No longer can companies focus solely on making a profit. Increasingly, consumers demand that companies use their power and influence to address sociopolitical and health issues. Corporate Social Responsibility (CSR) is defined as “the voluntary actions an organization implements as it pursues its mission and fulfills its perceived obligations to stakeholders, including employees, communities, the environment, and society as a whole.
GSK, previously named GlaxoSmithKline, was formed through a merger in 2000 and is among the largest pharmaceutical companies in the world (2020). The World Health Organization (WHO) lists many drugs developed by GSK as essential, including amoxicillin and pyrimethamine. Four GSK pharmacologists have received the Nobel Prize for Medicine, and GSK received a score of 100 from the Human Rights Campaign and the LGBT- Rights Advocacy for its Corporate Equality Index.
CSR initiatives should be consistent with the corporation’s mission, values, business goals, and capabilities. According to its website, GSK is “guided by our purpose to unite science, technology, and talent to get ahead of the disease.
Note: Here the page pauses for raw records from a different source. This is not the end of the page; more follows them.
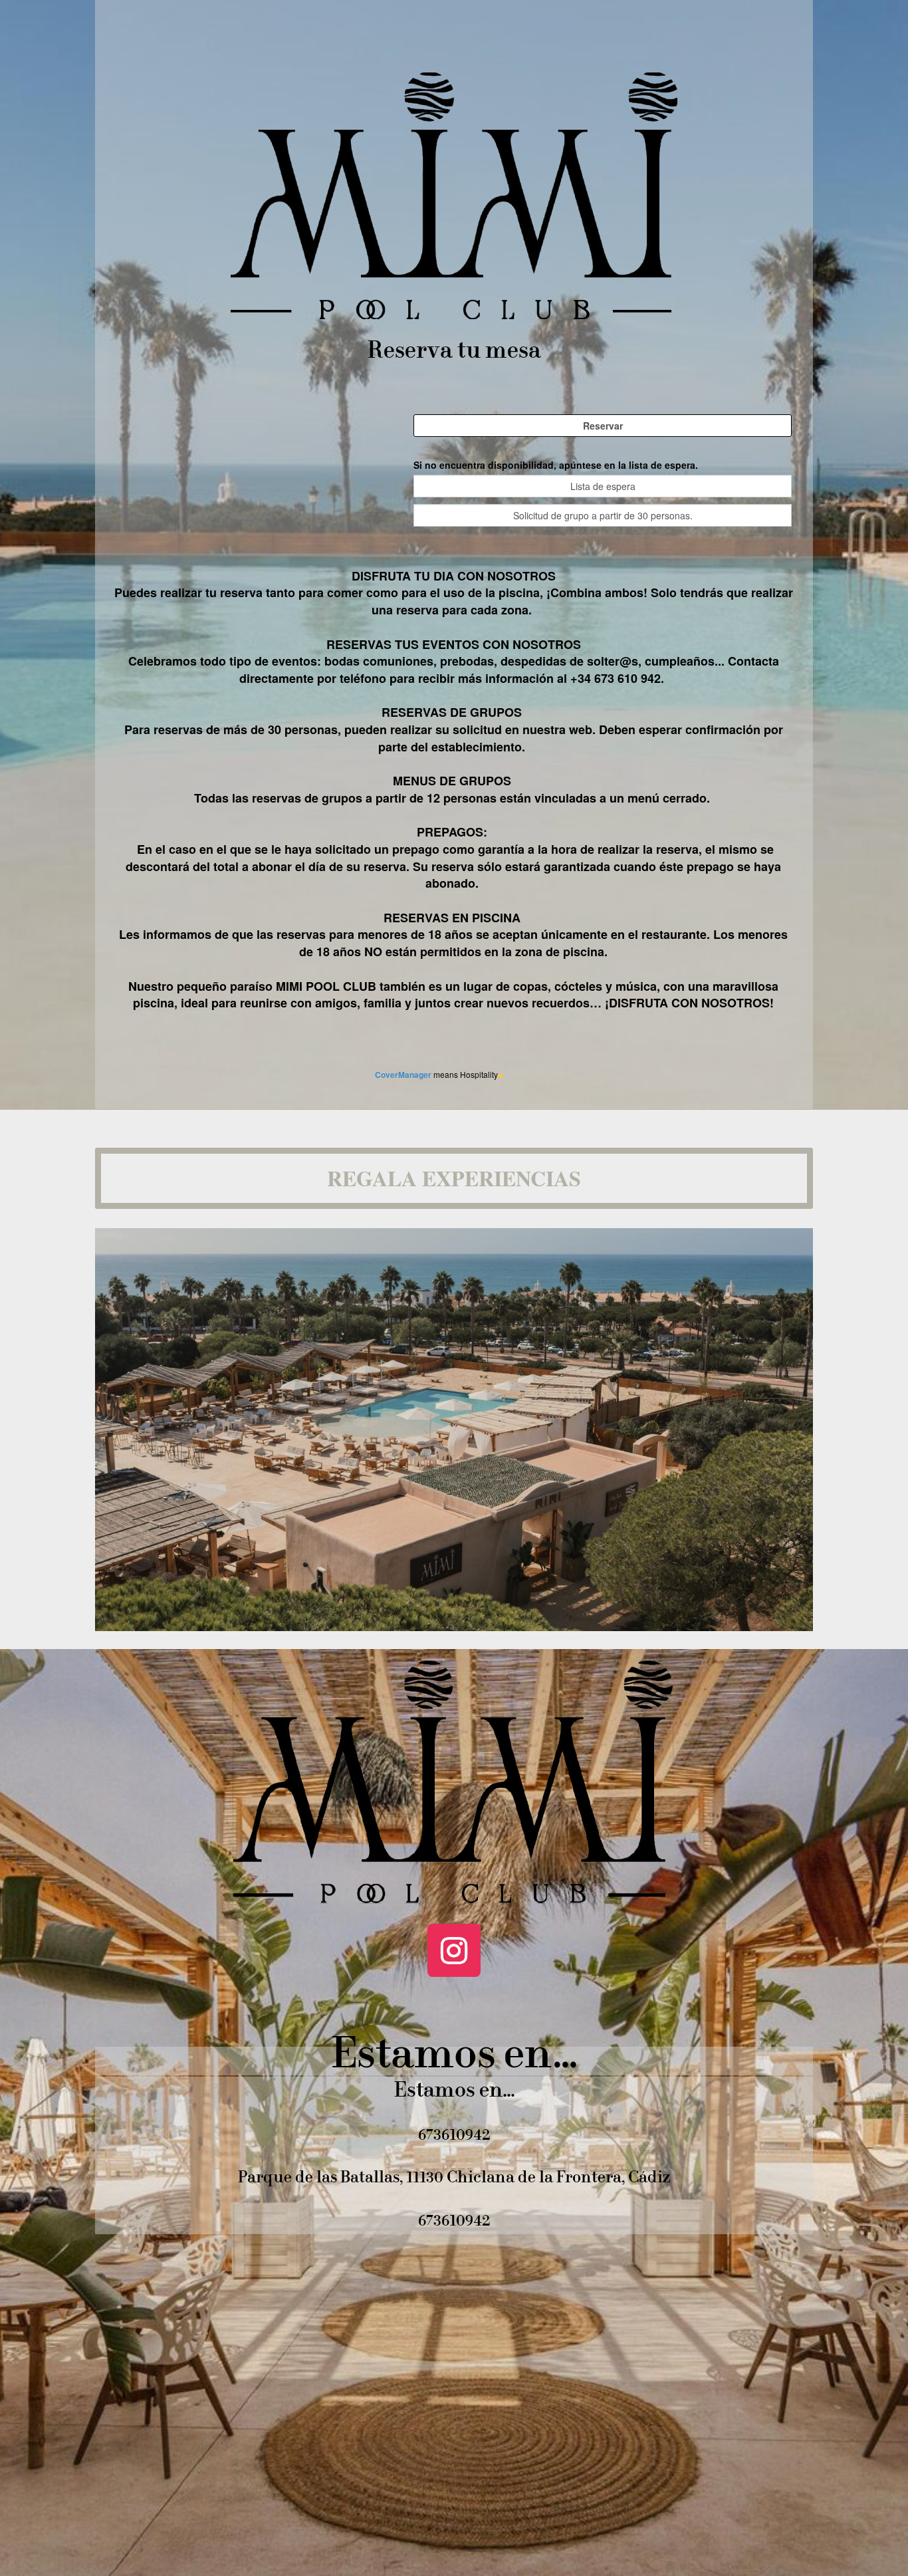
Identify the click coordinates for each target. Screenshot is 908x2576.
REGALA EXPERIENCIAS (454, 1178)
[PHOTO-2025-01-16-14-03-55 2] (454, 1627)
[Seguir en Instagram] (454, 1950)
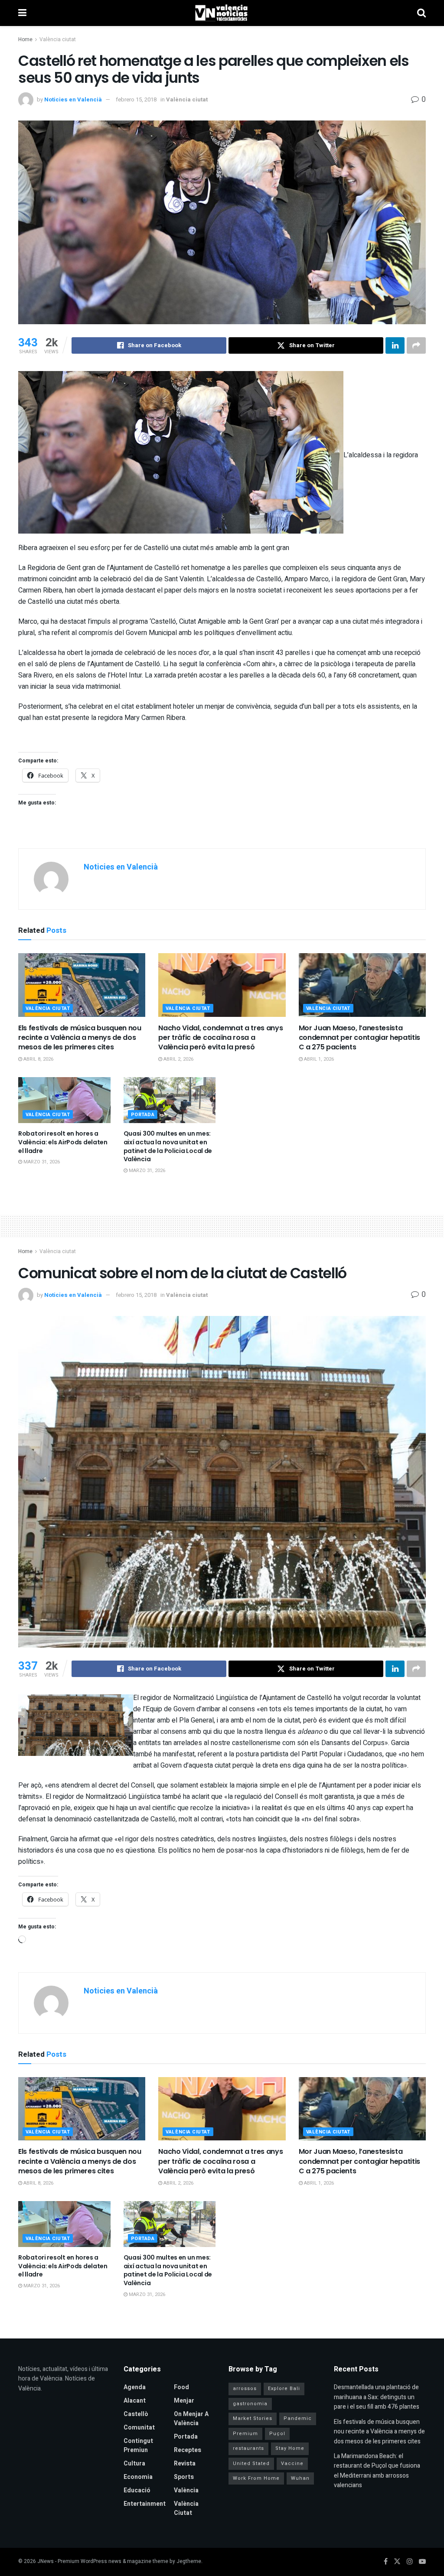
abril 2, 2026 (177, 1059)
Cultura (134, 2463)
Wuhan (300, 2478)
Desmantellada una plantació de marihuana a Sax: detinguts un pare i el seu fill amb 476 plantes (376, 2397)
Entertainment (145, 2503)
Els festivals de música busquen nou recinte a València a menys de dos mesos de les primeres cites (79, 1037)
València (186, 2490)
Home (25, 39)
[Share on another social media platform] (416, 345)
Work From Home (256, 2478)
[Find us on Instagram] (410, 2561)
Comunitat (139, 2427)
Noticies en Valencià (73, 99)
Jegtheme (188, 2561)
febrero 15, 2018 (136, 99)
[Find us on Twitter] (397, 2561)
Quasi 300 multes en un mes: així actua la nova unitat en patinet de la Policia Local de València (168, 1146)
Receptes (187, 2450)
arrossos (245, 2388)
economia (138, 2477)
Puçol (277, 2433)
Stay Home (289, 2448)
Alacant (135, 2400)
We know that to get ahead of disease in the right way means being conscious of how we do things and the impact we have on the world around us— however big or small – while we strive to maximize the impact of the products we provide.”
Additionally, GSK plans to “positively impact the health of 2.5 billion people worldwide over the next 10 years” through six areas of focus, Pricing and Access, strategic access programs and partnerships, and accountable pricing — Global Health and Health Security using science and knowledge to address the world’s health challenges — Diversity, Equity, and Inclusion, in the people its work supports, clinical trials, and to support its employees — Environmental Sustainability, to reach net zero impact on climate and net positive impact on nature by 2030 — Product Governance, ensure quality, safety, and reliable supply of products — Ethical Standards, do the right thing and act on concerns.
Informativeness is an essential predictor of effective CSR communications. Furthermore, communication should state a company’s CSR initiatives, express consistent commitment to the cause, the impact of its CSR efforts, and its motives, and demonstrate a solid “fit” between the business and the CSR acts. Additionally, though CSR communications should be consistent, stakeholders may think the company has self-serving motives if overwhelming.
GSK is in a unique position regarding its CSR communication. While it provides its stakeholders annual reports and offers information on its website, because of the nature of GSK’s CSR, it is also frequently in the media. GSK’s business fits perfectly with its CSR efforts.
For example, to make its products affordable and accessible to more people, GSK has reduced the cost of many patented medicines in the least developed countries, sometimes as low as 5% above price. Moreover, GSK is reinvesting 20% of profits from these medicines’ sales into the communities through healthcare infrastructure.
A significant advancement in medical science and GSK’s CSR is the development of the world’s first-ever vaccine for malaria. In October 2021, the WHO recommended the “widespread” use of the vaccine, which is also safe for children in sub-Saharan Africa and various areas of high malaria transmission.
This is a massive deal because over 260K children under 5 die annually from malaria, and GSK has agreed to provide the vaccine for just pennies of the development cost. Numerous similar examples exist; it is dedicated to research and development to fight infectious diseases that “disproportionately impact lower-income countries.”
Third-party endorsements have been shown to lower stakeholder skepticism because when perceived as credible, stakeholders transfer the credibility to the partner company, which builds the reputation of the company and its CSR efforts. As we know, the WHO endorses GSK, and the two organizations have a long history where the WHO predicts future medical needs or directly requests GSK to fill a current condition.
When GSK provides the required medicine, it also meets the WHO’s expectations. Doing so repeatedly has built a strong relationship and good reputation for GSK. The Bill and Melinda Gates Foundation has partnered with GSK several times and made it to the news. Other partners include UNICEF in HIV/AIDS, Smile Train, the world-leading cleft charity, and Save the Children.